D'altérer la fonction musculaire, notamment celle du cœur. En 2012, des toxicologues californiens ont publié le résultat d'une étude (en anglais) menée sur des souris et des poissons exposés à des doses de triclosan similaires à celles rencontrées par l'homme dans sa vie quotidienne. Conclusion : la capacité des poissons à nager est sensiblement réduite après sept jours d'exposition, et les muscles des souris se contractent plus difficilement. Les chercheurs ont en outre observé, pour ces dernières, une réduction de leur fonction cardiaque de 25% et une réduction de 18% de la force de préhension. Des effets inquiétants pour les personnes souffrant d'insuffisance cardiaque, signalent les toxicologues.
De rendre résistantes certaines bactéries. Comme pour tous les biocides, certaines bactéries exposées au triclosan (même à faibles doses) auraient, selon plusieurs études, développé des mécanismes de défense. C'est le même principe qu'avec les antibiotiques que l'on prend pour se soigner – d'où le fameux slogan "les antibiotiques, c'est pas automatique". Par ailleurs, abuser des savons antibactériens quand cela n'est pas nécessaire, c'est aussi affaiblir son système immunitaire.
Même si "la capacité du triclosan à provoquer une résistance aux antibiotiques n'a été observée qu'en laboratoire", nuance le CSSC dans son avis, son utilisation et son rejet dans l'environnement pourraient constituer un risque, car il "contribue à la sélection de bactéries plus résistantes". D'autant que cette résistance pourrait "en principe être transféré[e] à d'autres bactéries" et que "donner lieu à une résistance à d'autres biocides ou antibiotiques". Mais, conclut le Comité, "à ce jour, rien ne prouve que l'utilisation du triclosan entraîne une augmentation de la résistance aux antibiotiques".
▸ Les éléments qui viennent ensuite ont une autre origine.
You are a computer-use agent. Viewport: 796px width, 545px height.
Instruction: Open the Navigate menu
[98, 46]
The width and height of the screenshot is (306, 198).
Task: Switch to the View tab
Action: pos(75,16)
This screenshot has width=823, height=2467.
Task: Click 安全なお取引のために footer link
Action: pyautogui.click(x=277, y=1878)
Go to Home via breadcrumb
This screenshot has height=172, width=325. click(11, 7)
D'augmenter les risques d'allergies. En 2012, des chercheurs norvégiens (en anglais) ont constaté que la sensibilité aux allergènes respiratoires et le risque de développer un rhume des foins augmentait de manière significative avec le niveau de triclosan mesuré chez des enfants. Même conclusion dans une autre étude (en anglais), qui révèle par ailleurs une association entre triclosan et allergies alimentaires, présentées davantage par les sujets mâles. Car en modifiant la flore bactérienne de la peau, de la bouche et des intestins, le triclosan supprime les "bonnes" bactéries et altère le bon fonctionnement du système immunitaire, indiquent les scientifiques norvégiens.